• Problem to work on:
For the string "screenshot", work out how many lines of the data contain it and give that number with nothing added.

[Saved data entries]
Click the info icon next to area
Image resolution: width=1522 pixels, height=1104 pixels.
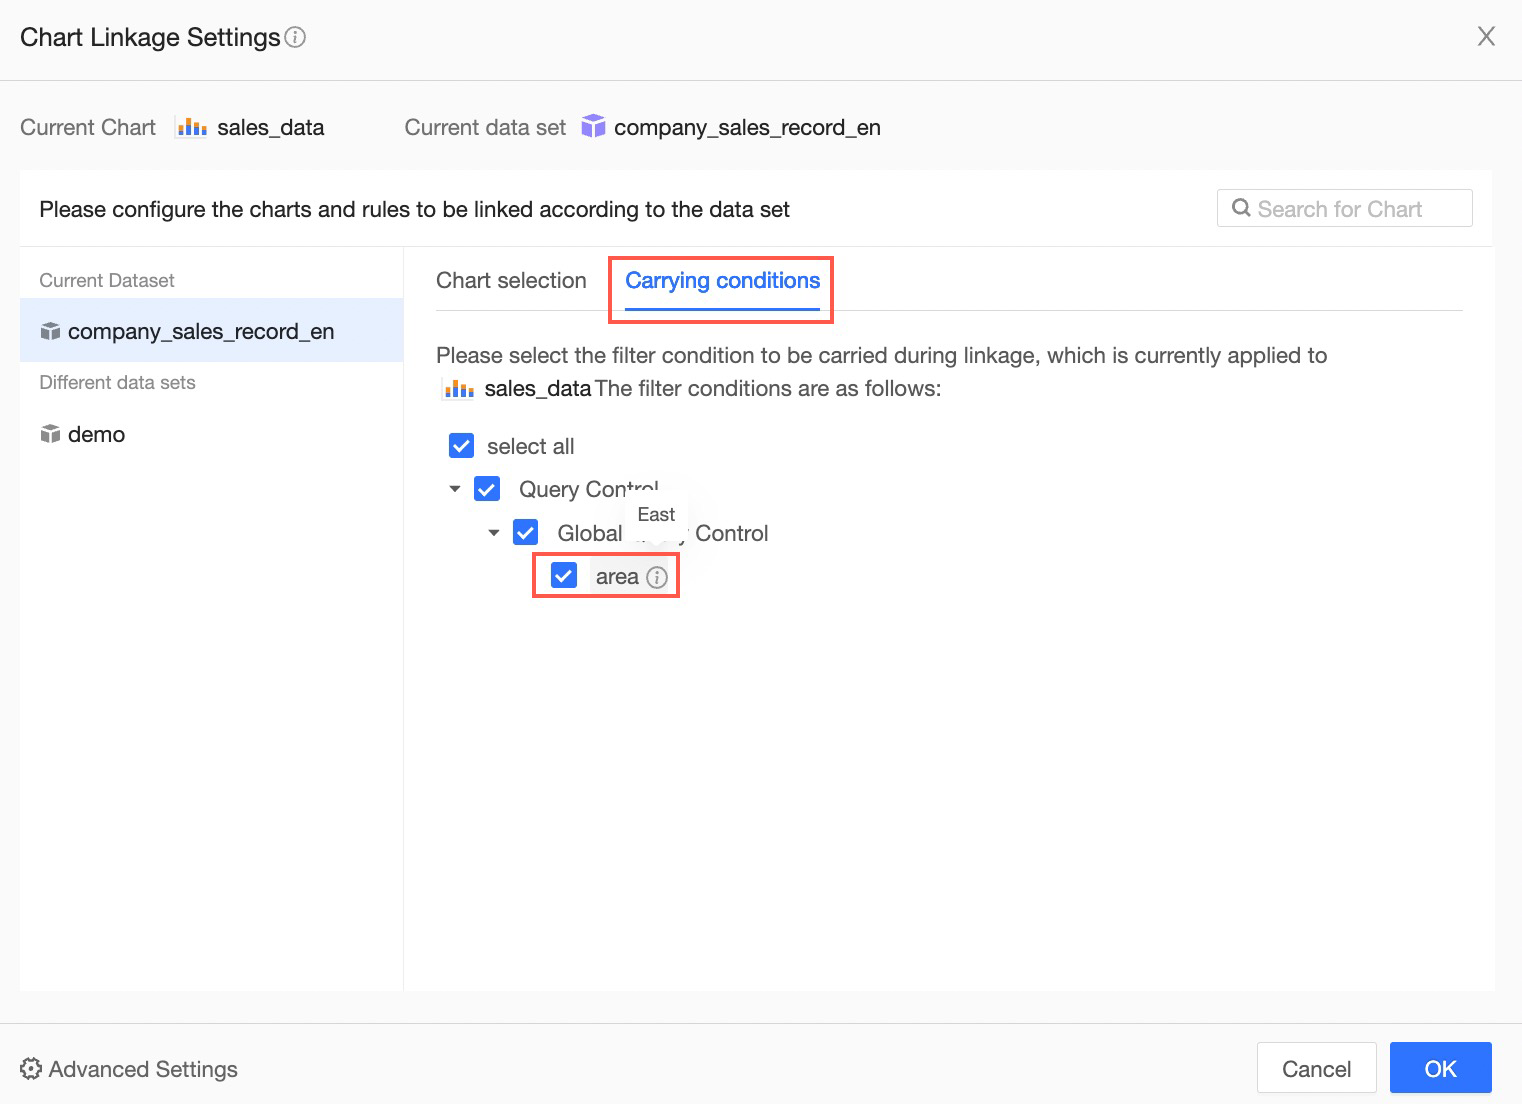[x=657, y=577]
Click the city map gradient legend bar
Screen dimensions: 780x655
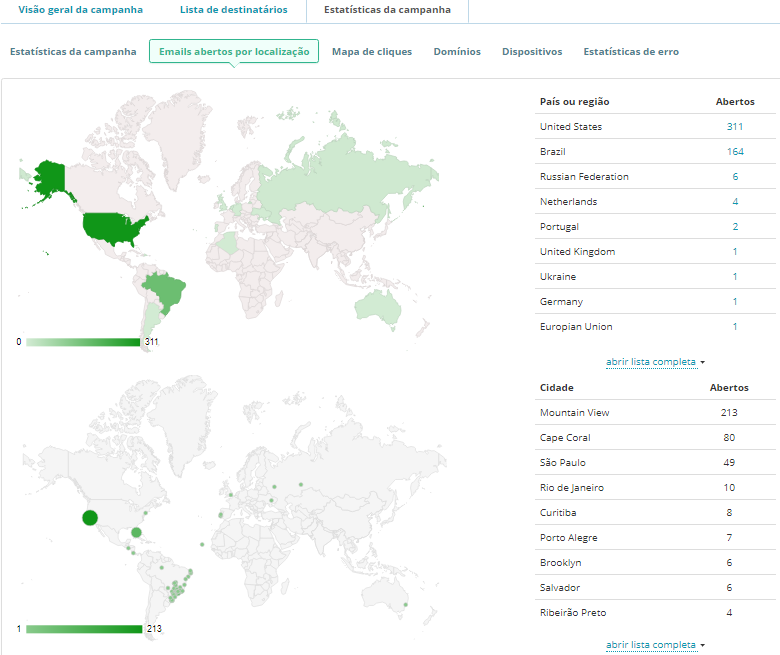click(84, 629)
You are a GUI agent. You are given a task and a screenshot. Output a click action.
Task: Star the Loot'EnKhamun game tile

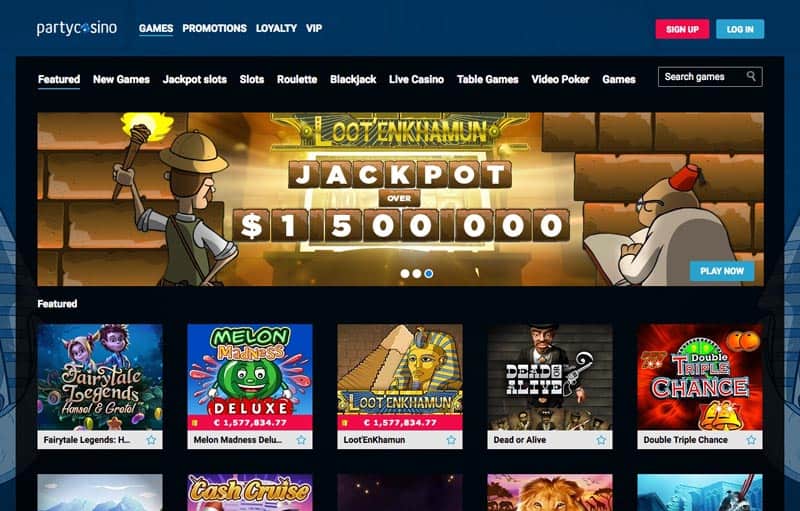[451, 440]
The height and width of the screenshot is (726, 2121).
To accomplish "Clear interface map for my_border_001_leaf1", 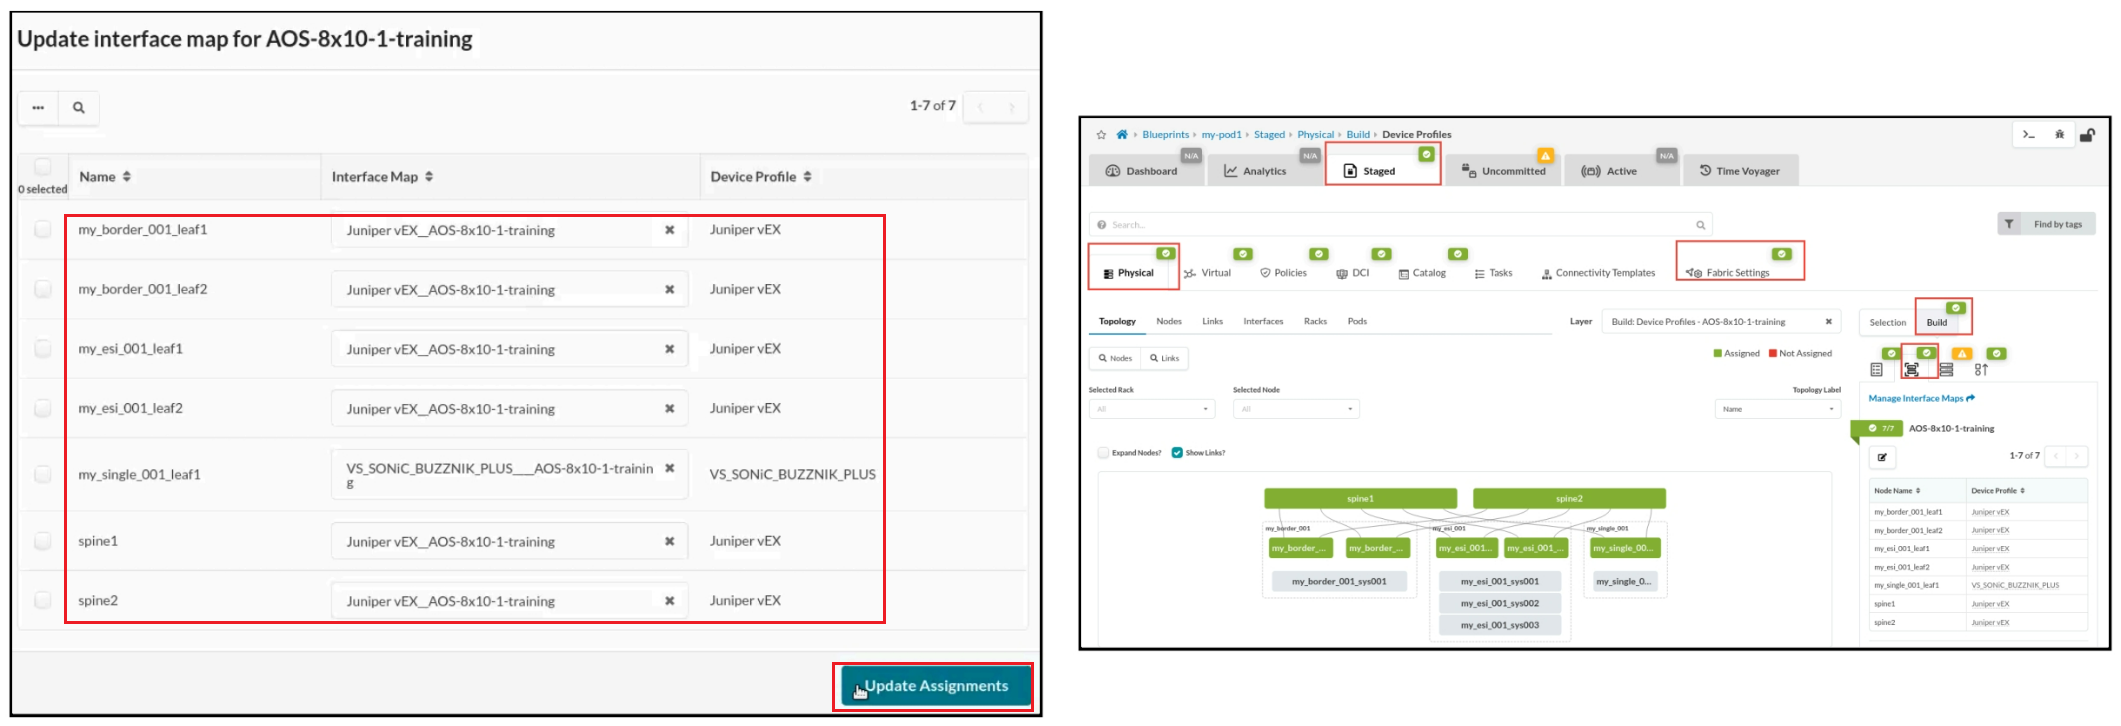I will (669, 230).
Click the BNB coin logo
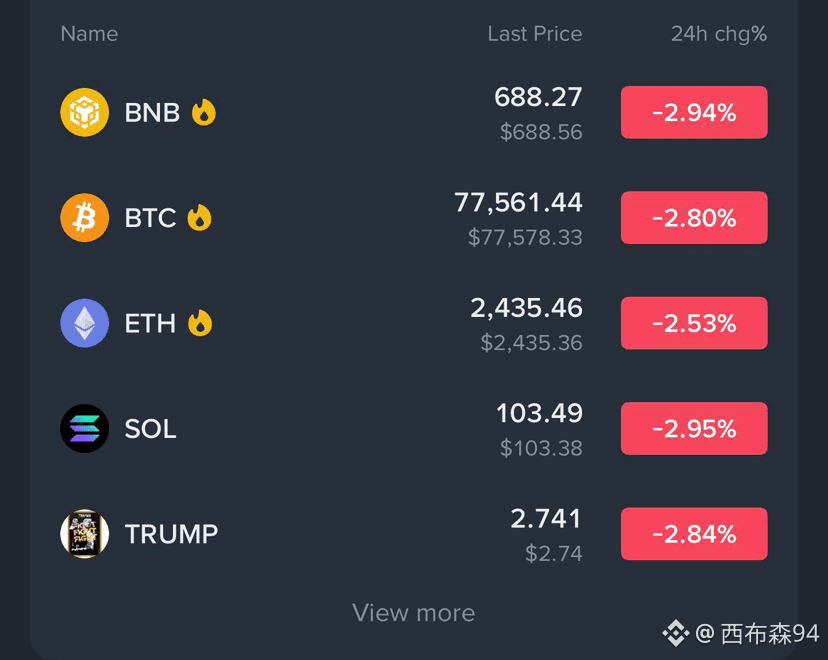Screen dimensions: 828x660 pos(84,112)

• Solution:
2